After saying ‘fear not’, when you parted away and deserted her, without your grace, she could have prevented the deep sorrow that destroys her heart. But when owing to reality, her health fades, and further, she trembles and laments because of her dreams at night, what can she do?
And so, my friend suffered because of that unending disease. Akin to sprouting little millets in your mountain, which were languishing owing to the lack of water, but later rises up when it rains, her fine forehead will glow with beauty, when it attains your grace!”
Let’s explore the nuances. The verse is situated in the context of a man’s love relationship, prior to marriage, and the words are rendered by the confidante to the man, when he had parted away temporarily from the lady. The confidante starts with a description of the mountain country, and in this edition, instead of the common trope of an elephant and tiger fighting, here we see one male elephant, which was resting with its female, attacking another rival elephant that arrives on the scene.
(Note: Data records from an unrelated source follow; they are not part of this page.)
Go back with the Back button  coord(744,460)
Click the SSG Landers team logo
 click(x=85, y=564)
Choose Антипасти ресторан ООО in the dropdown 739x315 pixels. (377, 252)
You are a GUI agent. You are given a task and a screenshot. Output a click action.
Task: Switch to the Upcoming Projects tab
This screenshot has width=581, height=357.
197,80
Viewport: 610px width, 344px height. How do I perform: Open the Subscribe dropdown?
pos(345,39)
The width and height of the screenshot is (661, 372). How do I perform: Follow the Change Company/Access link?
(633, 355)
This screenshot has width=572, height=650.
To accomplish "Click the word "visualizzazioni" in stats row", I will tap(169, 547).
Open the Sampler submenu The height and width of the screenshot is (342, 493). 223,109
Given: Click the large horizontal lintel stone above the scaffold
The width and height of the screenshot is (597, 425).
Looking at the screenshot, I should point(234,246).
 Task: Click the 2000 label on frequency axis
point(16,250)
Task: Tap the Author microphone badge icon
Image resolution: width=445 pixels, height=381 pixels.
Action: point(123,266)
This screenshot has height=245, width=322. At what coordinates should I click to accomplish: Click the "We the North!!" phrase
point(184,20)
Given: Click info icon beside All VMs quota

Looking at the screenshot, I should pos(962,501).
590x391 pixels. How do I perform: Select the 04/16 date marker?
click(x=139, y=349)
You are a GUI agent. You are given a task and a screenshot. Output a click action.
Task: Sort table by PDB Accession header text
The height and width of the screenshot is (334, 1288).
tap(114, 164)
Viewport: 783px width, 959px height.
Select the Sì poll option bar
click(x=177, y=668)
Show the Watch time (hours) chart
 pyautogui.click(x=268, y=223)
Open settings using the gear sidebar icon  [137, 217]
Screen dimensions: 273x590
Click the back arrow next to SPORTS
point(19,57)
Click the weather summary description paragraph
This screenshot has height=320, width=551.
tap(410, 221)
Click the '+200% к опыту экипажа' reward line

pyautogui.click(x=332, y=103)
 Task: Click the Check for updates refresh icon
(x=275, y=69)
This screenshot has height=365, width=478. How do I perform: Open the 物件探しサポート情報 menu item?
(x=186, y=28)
Taking the action sequence further, the confidante describes how akin to the blood-soaked red tip of this elephant’s tusk when it pulls the same out of the rival’s face, flame-lilies burst all over the moist and lush mountains of the man. Then, she goes on to talk about how the man had trysted and relished the lady’s company for a while and then abandoned her. At this time, the lady suffered so much that she could not accept her bangles slipping away as her eyes shed tears, that the family could not help making sacrifices to heal the state of the lady, who had lost her radiance, and that the lady had no way of checking the sorrow in her heart because not only the reality of parting with the man but also the troubling dreams made her tremble and lose her health. Stating all these terrible effects, the confidante advises the man on the right course of action, saying like the once-languishing millet crops in his mountain would rise up with exuberance, when the rains pour, the lady’s beauty too would return when it receives the shower of the man’s grace.
In short, it’s again ‘Marry her, marry her’ by sketching the importance of the man’s presence in the lady’s life! While it’s impossible to relate to the state of this languishing lady in her man’s absence, the image that we can relate to, is that of the withering millet crops that sprout up with a smile when the rains fall, telling us to focus on those aspects of our life that are languishing, and contemplate on that one thing they need to make them bloom with a flourish once again!